[YOUR GOAL]: Starting with the line that contains "Task: Click the", repeat each line exactly through the final line of the listing. No picture should appear in the copy.

[EXERCISE DATA]:
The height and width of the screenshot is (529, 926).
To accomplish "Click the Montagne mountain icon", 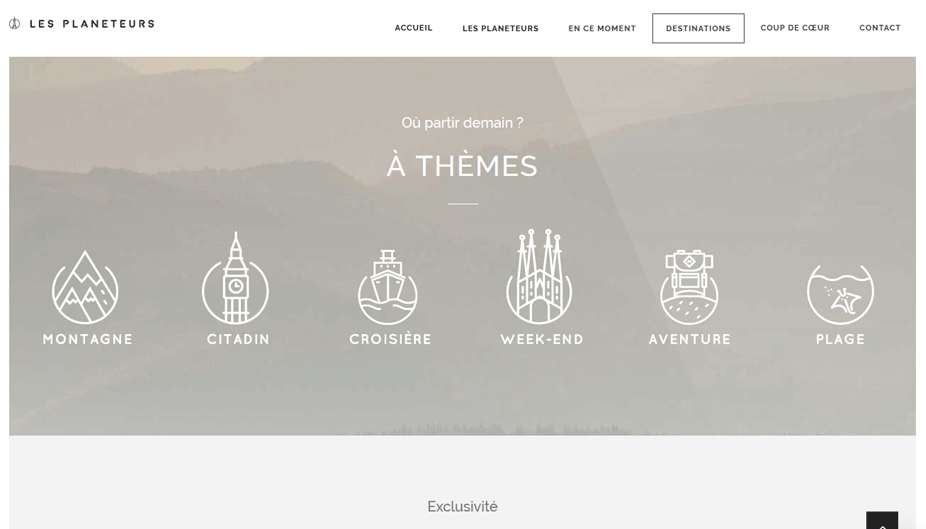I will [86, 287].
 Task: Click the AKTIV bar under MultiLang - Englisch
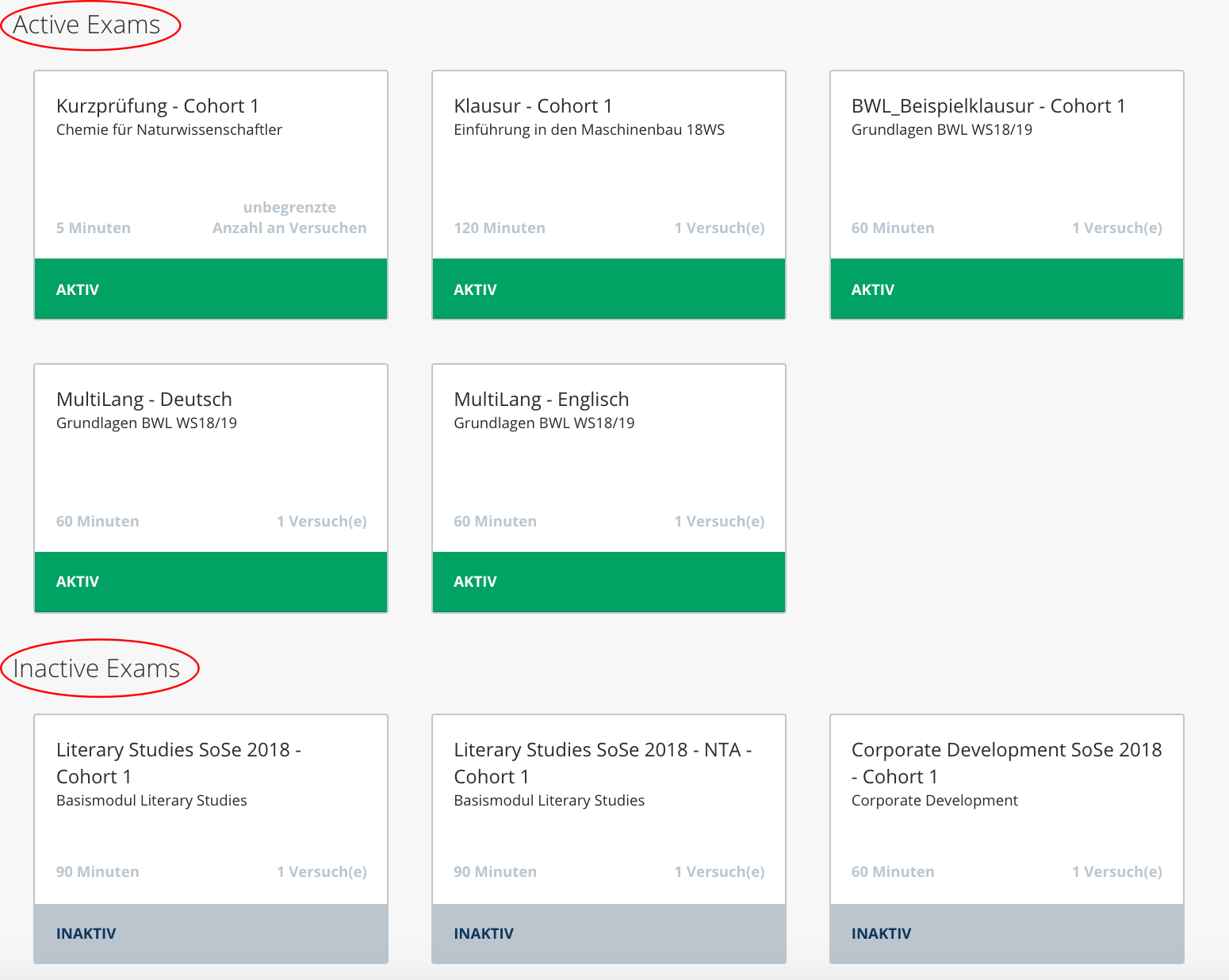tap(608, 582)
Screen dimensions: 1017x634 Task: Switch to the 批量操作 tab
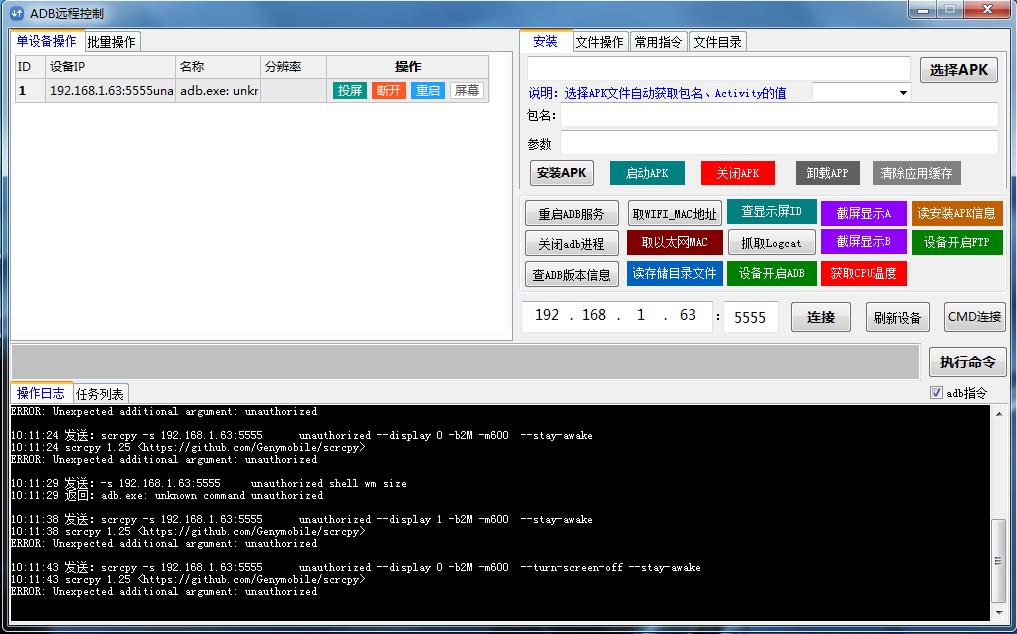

[TASK SOLUTION]:
 Task: Click the AKTIV bar under MultiLang - Englisch
tap(608, 582)
Screen dimensions: 1017x634 Task: Switch to the 批量操作 tab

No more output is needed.